El Edificio está protegido por el INAH, inició su construcción en 1908.
En la esquina que conforman las calles Donato Guerra y Ángel Flores, a unas pocas cuadras del bullicio original de las paradas de camiones urbanos, se erige el Santuario del Sagrado Corazón de Jesús, testigo mudo de la historia de Culiacán desde inicios del siglo XX.

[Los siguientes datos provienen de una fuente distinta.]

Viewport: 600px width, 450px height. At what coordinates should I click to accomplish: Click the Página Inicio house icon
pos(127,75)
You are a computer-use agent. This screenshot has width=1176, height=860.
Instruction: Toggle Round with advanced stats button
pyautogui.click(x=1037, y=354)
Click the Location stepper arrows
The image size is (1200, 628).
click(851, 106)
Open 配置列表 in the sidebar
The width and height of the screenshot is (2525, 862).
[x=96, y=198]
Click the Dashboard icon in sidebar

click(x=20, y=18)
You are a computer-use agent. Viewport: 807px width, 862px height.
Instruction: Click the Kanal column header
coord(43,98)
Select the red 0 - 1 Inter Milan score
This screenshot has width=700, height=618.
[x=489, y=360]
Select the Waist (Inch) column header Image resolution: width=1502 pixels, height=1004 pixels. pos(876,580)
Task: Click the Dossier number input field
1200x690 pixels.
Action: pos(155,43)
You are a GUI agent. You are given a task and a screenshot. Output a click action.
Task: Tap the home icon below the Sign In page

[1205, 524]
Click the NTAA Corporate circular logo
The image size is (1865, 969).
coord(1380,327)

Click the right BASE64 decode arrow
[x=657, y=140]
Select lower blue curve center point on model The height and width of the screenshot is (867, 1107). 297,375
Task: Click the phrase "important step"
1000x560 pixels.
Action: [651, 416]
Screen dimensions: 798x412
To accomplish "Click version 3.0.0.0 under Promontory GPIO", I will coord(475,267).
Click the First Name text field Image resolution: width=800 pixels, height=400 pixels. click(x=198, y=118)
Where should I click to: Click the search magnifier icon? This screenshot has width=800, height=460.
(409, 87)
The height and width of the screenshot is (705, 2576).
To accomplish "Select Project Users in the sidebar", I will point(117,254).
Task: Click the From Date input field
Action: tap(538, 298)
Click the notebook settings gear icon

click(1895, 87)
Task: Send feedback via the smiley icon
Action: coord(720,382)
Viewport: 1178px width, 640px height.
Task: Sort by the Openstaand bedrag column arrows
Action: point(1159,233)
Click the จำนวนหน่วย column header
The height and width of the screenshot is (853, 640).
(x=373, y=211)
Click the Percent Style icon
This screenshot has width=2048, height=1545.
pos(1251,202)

Diseñado por el arquitecto, Luis F. Molina su construcción comenzó en 1908 en un lote que donaron los hermanos Amado y Miguel Andrade; fue el Obispo, José María Portugal Serratos quien encargó la obra.

Los planos dispusieron que la posición del Santuario fuera diagonal ya que optimiza el espacio en el atrio, mientras que a su costado se erigió una estatua del Sagrado Corazón de Jesús.
Con estilo neoclásico tardío y sus cúpulas forradas de amarillo, se distingue de la mancha citadina, su característica son sus paredes sin engarre en donde pueden apreciarse los orificios de los balazos de las luchas revolucionaras.

Durante su edificación fue ocupado por el destacamento federal a cargo del coronel, Luis G. Morelos, al momento que Culiacán cayó ante las tropas maderistas.
El Santuario es un edificio protegido por el Instituto Nacional de Antropología e Historia (INAH) debido a su valor histórico y arquitectónico.
Es uno de los recintos católicos que más frecuentan las familias de Culiacán.